Intanto, in casa, Geremiah si stava asciugando le lacrime. Era pronto a uscire per dare manforte al vecchio e, caricato lo schioppo, si rese conto di avere solo otto colpi a disposizione. “Basteranno” si disse e fece per uscire. Ma, fuori dalla porta, fu aggredito da qualcosa che non avrebbe potuto immaginare. Una figura piccola e dannatamente agile, una figura che gli aveva tranciato un orecchio con una spada. “Chi se ne va in giro con una spada, oggigiorno?” si chiese il ragazzo, mentre tutte le sue domande trovavano risposta alla vista di quel cinese minuto che lo aveva atterrato. Geremiah era veloce ma, al primo colpo di schioppo sparato verso il nemico, scoprì questi essere molto più veloce di lui. Una schivata laterale, chinandosi in basso, permise al giallo di calciare la mano armata del giovane facendogli perdere la presa sulla pistola. Certo lo sguardo di Geremiah era fiero e sdegnoso, eppure dovevi essere un vero figlio di puttana per aggredirlo senza tenere conto che fosse poco più di un bambino.
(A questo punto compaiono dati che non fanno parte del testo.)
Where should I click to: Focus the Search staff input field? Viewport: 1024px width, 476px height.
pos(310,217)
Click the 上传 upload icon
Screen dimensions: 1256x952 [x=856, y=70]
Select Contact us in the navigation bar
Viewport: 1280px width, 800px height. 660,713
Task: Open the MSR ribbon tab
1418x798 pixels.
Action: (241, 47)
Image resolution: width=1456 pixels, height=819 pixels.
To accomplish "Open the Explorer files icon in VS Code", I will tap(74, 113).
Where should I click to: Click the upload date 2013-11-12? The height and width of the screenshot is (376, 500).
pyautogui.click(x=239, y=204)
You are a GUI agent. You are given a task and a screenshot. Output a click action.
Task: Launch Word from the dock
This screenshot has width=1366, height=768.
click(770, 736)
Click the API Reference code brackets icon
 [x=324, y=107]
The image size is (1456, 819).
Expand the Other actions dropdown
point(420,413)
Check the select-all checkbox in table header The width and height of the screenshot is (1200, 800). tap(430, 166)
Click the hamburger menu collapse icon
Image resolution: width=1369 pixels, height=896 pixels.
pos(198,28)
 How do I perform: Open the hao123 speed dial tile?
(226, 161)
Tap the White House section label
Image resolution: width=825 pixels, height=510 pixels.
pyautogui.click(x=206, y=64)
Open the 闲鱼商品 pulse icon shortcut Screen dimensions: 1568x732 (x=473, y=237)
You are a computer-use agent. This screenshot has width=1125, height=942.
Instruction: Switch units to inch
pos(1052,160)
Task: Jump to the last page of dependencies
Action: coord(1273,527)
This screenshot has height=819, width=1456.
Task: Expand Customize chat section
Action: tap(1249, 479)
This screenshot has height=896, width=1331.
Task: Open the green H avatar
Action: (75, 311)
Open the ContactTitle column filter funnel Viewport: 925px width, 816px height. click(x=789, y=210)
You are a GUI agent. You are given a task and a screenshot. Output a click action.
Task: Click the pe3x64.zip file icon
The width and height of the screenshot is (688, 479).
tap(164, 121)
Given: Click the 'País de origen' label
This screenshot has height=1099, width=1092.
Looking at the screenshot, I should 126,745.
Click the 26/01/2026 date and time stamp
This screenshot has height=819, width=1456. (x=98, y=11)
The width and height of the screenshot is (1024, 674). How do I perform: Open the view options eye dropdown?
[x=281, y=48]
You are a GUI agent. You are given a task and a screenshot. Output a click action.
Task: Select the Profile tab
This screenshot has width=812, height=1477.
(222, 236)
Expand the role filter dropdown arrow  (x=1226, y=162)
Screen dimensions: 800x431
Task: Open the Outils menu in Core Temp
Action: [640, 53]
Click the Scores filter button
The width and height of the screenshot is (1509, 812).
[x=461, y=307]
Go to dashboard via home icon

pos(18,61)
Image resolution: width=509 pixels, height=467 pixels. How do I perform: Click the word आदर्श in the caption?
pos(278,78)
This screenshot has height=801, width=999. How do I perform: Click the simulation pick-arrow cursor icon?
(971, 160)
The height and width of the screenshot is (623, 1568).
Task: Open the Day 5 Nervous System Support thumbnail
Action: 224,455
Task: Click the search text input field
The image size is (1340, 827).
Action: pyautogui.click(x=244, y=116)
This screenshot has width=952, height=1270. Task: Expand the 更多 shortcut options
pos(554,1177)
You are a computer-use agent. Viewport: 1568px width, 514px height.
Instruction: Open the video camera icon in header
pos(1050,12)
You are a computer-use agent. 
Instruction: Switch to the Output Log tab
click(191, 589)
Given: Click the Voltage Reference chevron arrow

Nel frattempo la cinese, rimasta senza proiettili, urlava nella sua lingua verso l’uomo che, invece, non la degnava nemmeno di uno sguardo. I suoi gelidi occhi erano tutti per il giovane americano che giaceva in terra avanti a lui, premendosi la ferita all’orecchio. Pronto a calare la sua lama, il piccolo orientale alzò l’arma verso il cielo, riflettendo la luna e le stelle sul suo lucente lato destro.

Su quello sinistro, invece, era riflesso altro. Una vecchia carogna cinta da uno spolverino e con una pistola in mano.

Una pistola che dissebang!


Il cinese era morto e, con lui, tutta la sua banda. Shaw non osava incrociare lo sguardo con quello del figlio, poiché era proprio in quelle situazioni che emergeva tutta la sua incapacità di padre. Cosa gli avrebbe detto? Mi dispiace? La vita va avanti? No, quelle erano puttanate da funerale prive di qualsiasi conforto. Si limitò a guardare la cinese.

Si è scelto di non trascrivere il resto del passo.